ASSIGNED TASK — Where the records below show the word "with" in a line, please copy that line.

SUPPLIED ENTRIES —
-------

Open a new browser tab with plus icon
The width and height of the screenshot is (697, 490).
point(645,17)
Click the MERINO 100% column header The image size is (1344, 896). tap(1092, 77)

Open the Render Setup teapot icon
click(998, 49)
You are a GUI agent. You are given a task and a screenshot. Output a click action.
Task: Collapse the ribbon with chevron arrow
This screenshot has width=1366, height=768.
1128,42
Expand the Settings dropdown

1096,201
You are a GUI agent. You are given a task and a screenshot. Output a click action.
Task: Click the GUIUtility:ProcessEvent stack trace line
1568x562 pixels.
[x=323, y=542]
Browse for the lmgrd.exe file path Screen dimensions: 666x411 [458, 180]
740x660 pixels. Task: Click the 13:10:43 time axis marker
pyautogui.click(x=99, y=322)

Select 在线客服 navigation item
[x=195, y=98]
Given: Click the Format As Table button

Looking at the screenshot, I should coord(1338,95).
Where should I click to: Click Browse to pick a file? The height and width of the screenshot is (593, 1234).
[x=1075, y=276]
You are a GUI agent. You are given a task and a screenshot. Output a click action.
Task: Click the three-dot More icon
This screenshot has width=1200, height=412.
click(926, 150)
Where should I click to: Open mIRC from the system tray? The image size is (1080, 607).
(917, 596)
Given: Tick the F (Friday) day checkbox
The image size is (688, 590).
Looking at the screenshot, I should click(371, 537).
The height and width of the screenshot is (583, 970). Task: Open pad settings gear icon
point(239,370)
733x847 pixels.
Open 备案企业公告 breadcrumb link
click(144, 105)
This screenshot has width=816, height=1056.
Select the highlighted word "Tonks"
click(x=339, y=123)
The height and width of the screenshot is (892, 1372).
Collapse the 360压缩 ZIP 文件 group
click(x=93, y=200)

-------

SOLVED EXERCISE —
Open a new browser tab with plus icon
Task: Collapse the ribbon with chevron arrow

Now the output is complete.